## Task to complete
Please pick out every line in the records below that contains the word "junction", and copy each one.
____________
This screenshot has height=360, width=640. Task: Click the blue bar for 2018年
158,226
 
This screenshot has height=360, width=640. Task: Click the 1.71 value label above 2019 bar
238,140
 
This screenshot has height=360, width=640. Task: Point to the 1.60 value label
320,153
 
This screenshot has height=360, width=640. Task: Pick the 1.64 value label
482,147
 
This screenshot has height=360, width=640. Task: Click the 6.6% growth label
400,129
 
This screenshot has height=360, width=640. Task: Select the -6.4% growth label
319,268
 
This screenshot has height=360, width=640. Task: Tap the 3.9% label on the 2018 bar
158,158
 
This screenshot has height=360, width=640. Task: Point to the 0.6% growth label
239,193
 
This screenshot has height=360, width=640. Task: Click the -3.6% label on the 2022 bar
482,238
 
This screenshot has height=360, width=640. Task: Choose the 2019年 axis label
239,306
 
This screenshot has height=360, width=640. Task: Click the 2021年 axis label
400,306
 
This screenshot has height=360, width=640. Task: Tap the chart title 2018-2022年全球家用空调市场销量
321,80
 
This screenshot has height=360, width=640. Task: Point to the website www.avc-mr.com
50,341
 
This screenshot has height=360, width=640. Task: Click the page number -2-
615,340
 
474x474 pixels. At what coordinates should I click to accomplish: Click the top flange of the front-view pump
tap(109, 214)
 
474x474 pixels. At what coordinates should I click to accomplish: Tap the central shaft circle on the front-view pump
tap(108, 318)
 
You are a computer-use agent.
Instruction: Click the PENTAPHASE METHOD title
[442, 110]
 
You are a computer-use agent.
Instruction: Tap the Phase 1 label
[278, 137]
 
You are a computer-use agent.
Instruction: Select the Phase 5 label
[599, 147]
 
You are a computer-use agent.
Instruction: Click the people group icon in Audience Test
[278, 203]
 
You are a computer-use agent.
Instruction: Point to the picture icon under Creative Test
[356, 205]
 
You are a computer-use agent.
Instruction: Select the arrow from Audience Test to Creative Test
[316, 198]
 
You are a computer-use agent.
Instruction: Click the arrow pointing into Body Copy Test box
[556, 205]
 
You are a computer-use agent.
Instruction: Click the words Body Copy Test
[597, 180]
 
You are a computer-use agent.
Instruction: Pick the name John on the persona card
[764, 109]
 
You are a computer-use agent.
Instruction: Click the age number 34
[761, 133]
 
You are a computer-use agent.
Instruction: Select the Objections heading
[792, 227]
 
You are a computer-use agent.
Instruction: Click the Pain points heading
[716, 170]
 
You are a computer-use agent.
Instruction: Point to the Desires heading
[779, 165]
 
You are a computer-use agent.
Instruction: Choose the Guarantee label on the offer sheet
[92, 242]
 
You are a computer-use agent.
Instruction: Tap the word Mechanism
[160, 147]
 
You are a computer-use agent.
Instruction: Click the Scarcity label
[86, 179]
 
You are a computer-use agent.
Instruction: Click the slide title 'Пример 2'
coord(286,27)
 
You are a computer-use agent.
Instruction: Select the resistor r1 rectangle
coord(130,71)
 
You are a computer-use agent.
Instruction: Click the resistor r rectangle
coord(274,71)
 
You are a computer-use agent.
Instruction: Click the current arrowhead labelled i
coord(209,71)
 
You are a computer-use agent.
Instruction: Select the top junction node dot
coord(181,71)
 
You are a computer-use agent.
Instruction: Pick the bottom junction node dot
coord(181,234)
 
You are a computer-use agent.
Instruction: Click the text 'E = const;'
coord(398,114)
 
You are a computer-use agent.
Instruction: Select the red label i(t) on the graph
____________
## Task output
Instruction: Select the top junction node dot
Instruction: Pick the bottom junction node dot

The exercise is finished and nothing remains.